Plant Growth-Promoting Microorganisms

Plant Growth Promoting Microorganisms (PGPM) are a diverse group of bacteria and fungi that enhance plant growth and productivity through a combination of direct and indirect mechanisms. These microbes, which include well characterized genera such as Bacillus, Pseudomonas, Rhizobium, Azospirillum, Trichoderma, Streptomyces and arbuscular mycorrhizal fungi (AMF), establish themselves in the rhizosphere, phyllosphere, or endosphere of plants. PGPM contribute to plant vigor by improving nutrient availability, synthesizing growth-stimulating hormones, and modulating root development. Their ability to colonize plant roots and interact with host physiology makes them essential components of sustainable crop management systems.

Figure X. Network of plant growth-promoting rhizobacteria (PGPR) interactions supporting plants under abiotic stress, adapted from Vocciante et al. (2022), Applied Sciences, 12(3), 1231. CC BY 4.0. https://doi.org/10.3390/app12031231
Figure X. Simplified scheme of the main PGPR activities and root interactions, adapted from Vocciante et al. (2022), Applied Sciences, 12(3), 1231. CC BY 4.0. https://doi.org/10.3390/app12031231

Direct mechanisms by which PGPM promote growth include biological nitrogen fixation, phosphate solubilization, siderophore production, and phytohormone synthesis.

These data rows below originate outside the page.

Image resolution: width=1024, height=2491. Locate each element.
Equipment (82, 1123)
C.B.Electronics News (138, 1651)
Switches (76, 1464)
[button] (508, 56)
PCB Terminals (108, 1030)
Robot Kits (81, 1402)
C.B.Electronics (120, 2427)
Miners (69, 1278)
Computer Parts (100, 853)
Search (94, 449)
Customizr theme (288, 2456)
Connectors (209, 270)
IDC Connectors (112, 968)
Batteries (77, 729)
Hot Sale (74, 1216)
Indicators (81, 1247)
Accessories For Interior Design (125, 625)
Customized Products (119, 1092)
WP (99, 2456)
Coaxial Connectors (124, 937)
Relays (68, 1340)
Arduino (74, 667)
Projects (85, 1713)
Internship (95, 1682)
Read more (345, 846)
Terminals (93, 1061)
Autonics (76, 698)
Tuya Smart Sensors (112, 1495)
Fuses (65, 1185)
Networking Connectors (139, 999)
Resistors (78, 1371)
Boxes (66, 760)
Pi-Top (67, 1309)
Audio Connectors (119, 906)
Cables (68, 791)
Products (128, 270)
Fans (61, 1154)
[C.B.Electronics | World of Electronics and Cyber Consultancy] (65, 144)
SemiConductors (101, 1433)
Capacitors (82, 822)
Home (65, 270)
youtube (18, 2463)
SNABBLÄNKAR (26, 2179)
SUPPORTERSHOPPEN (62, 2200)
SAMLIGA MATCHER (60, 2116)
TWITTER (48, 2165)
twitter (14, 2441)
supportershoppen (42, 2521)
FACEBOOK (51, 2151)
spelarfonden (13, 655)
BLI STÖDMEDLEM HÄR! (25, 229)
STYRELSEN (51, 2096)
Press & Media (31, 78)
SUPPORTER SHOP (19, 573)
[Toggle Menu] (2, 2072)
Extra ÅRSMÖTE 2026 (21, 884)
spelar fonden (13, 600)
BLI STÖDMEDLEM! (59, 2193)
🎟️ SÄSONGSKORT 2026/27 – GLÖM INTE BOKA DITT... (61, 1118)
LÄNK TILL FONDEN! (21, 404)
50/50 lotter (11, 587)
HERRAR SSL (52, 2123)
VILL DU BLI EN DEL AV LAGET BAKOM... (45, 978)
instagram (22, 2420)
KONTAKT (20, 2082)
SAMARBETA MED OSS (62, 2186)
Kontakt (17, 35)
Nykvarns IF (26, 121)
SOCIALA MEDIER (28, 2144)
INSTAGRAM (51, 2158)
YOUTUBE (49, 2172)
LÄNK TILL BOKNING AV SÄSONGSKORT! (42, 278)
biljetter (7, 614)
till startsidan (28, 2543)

Diazotrophic bacteria such as Rhizobium and Azotobacter convert atmospheric nitrogen (N₂) into ammonium (NH₄⁺), while phosphate solubilizing microbes release organic acids and enzymes that mobilize inorganic and organic phosphorus pools. Many PGPM also produce indole-3-acetic acid (IAA), gibberellins, and cytokinins, which influence root elongation, cell division, and lateral root formation traits directly tied to increased water and nutrient uptake. In addition, siderophore-producing bacteria enhance iron acquisition under iron limiting conditions, further supporting chlorophyll biosynthesis and metabolic activity.

Indirectly, PGPM protect plants against biotic and abiotic stresses through multiple modes of action. They suppress phytopathogens via antibiosis, competition, and mycoparasitism, and many can trigger Induced Systemic Resistance (ISR), priming the plant’s defense machinery. Furthermore, PGPM enhance tolerance to drought, salinity, and heavy metal stress by improving antioxidant enzyme activities and modulating stress-responsive gene expression. When integrated into cropping systems as biofertilizers, seed inoculants, or soil amendments, PGPM reduce reliance on chemical inputs while boosting yield and crop quality. Their multifunctionality and adaptability make them powerful tools for advancing agroecological intensification and achieving climate-resilient, low-input farming systems.